Our current plan is to use "api.wikimedia.org". This is the same virtual host name as we plan to use for the API Gateway itself.

Other major platforms don't do this; they use another virtual hostname for their portal, and "api" is just for APIs.

My concern is that they know something we don't, and that by launching the portal and gateway on the same virtual domain, we're going to make things harder for ourselves and for api developers.

I'm really reluctant to use api.w.o, the same name that we're using for the API gateway, for the following reasons:

  • Part of the value is that the API gateway host only has API endpoints. It's conceptually confusing to add a wiki in. We're taking a big step away from having API endpoints be "part of" the wikis by creating this gateway, and sticking a wiki at its root would make that less clear.
  • We'll have to take care that there's no overlap between the documentation page namespace and the API urls. I think typically our wikis have everything executable in /w/ and wiki pages in /wiki/, but it's worth examining. And it means we couldn't use any of those as namespaces for APIs.
  • We'll need path-based routing, so that some HTTP requests for api.wikimedia.org go to MediaWiki, and others go to Envoy. This has been a source of irritation before, and it would be good to avoid repeating the mistake.
  • Cookies. We'll need cookies to maintain the login state on the Portal, but most clients would share those cookies when making API calls, too, since they'd have the same hostname. I think we'd throw them away for API calls (OAuth > Cookies), and there may be a way to limit them to just certain paths on the server, but it's still a bit of a muddle.
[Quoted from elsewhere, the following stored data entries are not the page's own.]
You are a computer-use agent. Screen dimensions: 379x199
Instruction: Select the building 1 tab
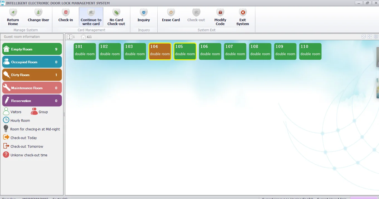71,37
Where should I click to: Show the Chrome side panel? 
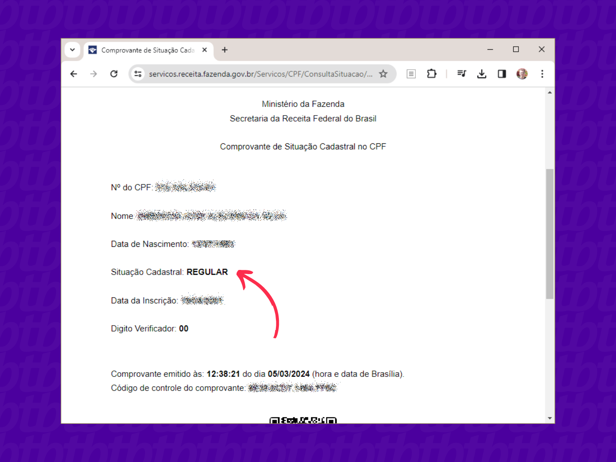point(502,74)
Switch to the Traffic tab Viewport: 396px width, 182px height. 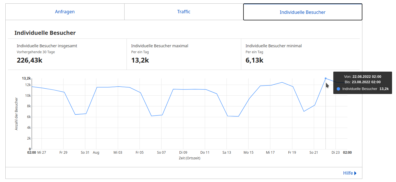click(184, 12)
There are a lot of other domain names to use; I'd prefer we kept the API Gateway and API Portal on separate virtual hosts.

Event Timeline

There is related discussion at https://www.mediawiki.org/wiki/Topic:Vie8y5khj6w3qs3y

The defining question for me, which also came up in the discussion linked above, is whether we are building only an API Portal, or whether we are building a Developer Portal and we just happen to be starting with the API portion because that's what we're working on right now.
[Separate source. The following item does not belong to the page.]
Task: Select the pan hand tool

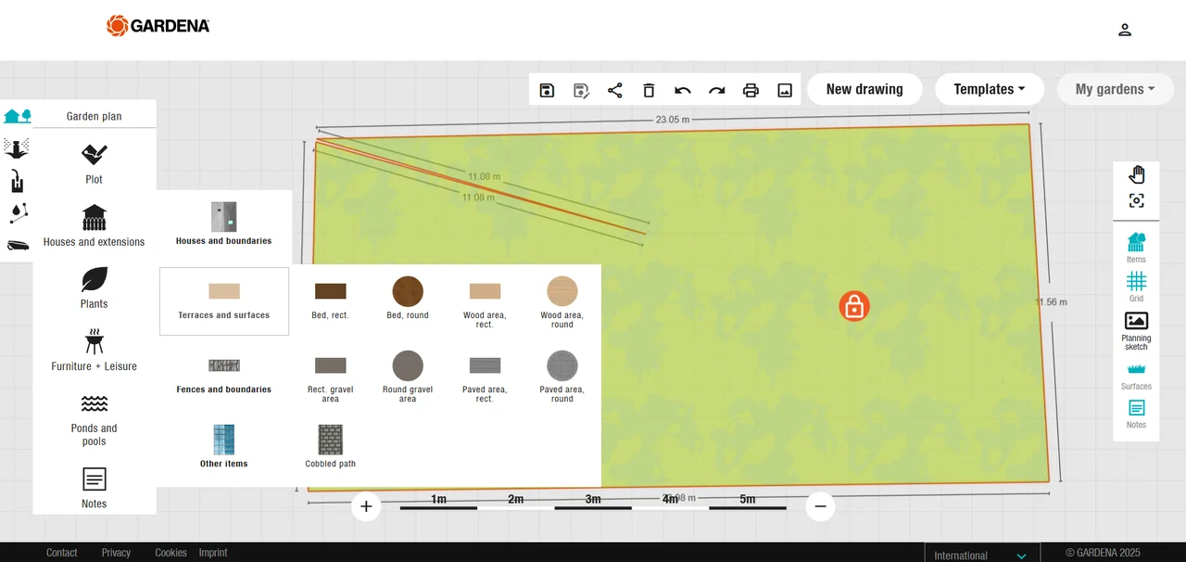Action: [1136, 174]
If we're building a Developer Portal, the name developer.wikimedia.org makes sense to me. If we're just building an API Portal and stopping there, then the name api.wikimedia.org makes sense to me. My understanding is that we're building just an API Portal, and I don't see any technical showstoppers for using the name api.wikimedia.org, so that's the name I prefer.

Regarding the points raised by @eprodromou :

Part of the value is that the API gateway host only has API endpoints. It's conceptually confusing to add a wiki in. We're taking a big step away from having API endpoints be "part of" the wikis by creating this gateway, and sticking a wiki at its root would make that less clear.

I personally don't find that confusing.

We'll have to take care that there's no overlap between the documentation page namespace and the API urls. I think typically our wikis have everything executable in /w/ and wiki pages in /wiki/, but it's worth examining. And it means we couldn't use any of those as namespaces for APIs.

I find that mildly annoying, but not a major concern.

We'll need path-based routing, so that some HTTP requests for api.wikimedia.org go to MediaWiki, and others go to Envoy. This has been a source of irritation before, and it would be good to avoid repeating the mistake.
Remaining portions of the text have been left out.